Whilst still on topic of Trinity Ball, Nadia mentions briefly her “Ents Tent” initiative, in which Ents team members could be “within reach” providing support, safety and refreshments to students who may easily be “overwhelmed” in such a chaotic environment. She adds that free and reusable bottles of water would be provided, commenting that it would be completely within range considering the price of Trinity Ball tickets.
Nadia plans to work closely with the student body, planning to integrate a ‘student suggestion box’ into Ents event decisions and plans. To increase student engagement Nadia plans to encourage the exchange of ideas, explaining that people will most likely go to events that they themselves have thought up.

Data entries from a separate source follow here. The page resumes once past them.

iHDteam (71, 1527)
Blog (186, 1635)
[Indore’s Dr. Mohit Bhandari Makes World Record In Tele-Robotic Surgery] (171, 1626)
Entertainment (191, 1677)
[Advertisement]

When asked how she would guarantee that these voices are being heard, Nadia assured that she would “probably be reading them all the time”, even just to see “what people are saying”, out of both interest and as inspiration. “I just don’t want a dictatorship”, she jokes, ensuring that students would be given credit and complimentary tickets for their ideas.
When asked about her favourite manifesto point, Nadia mentions her Flea Market idea, stating that often Trinity will bring in unaffordable vintage/second-hand sellers, and noting that accessibility would be increased with the presence of a regular student-run flea market. Additionally, Nadia promotes the sustainability side of this idea, expressing that it will greatly help to combat fast fashion, giving students the chance to give their clothes a second life while at the same time shopping for affordable prices.
Nadia highlights the importance of removing any form of exclusivity from Ents, describing the importance of diversity
On the topic of increasing financial accessibility, Nadia also plans on introducing subsidised event tickets, recognizing the struggles that some students may face. Concluding, Nadia highlights the importance of removing any form of exclusivity from Ents, describing the importance of diversity, and adding that she will “mesh with most crowds” and be able to understand and represent the diversity present in Trinity.
Nadia’s focus on inclusivity shapes her candidature, suggesting that what she can bring to Trinity is “not something that has been seen in the position of Ents before and it’s time that’s changed”.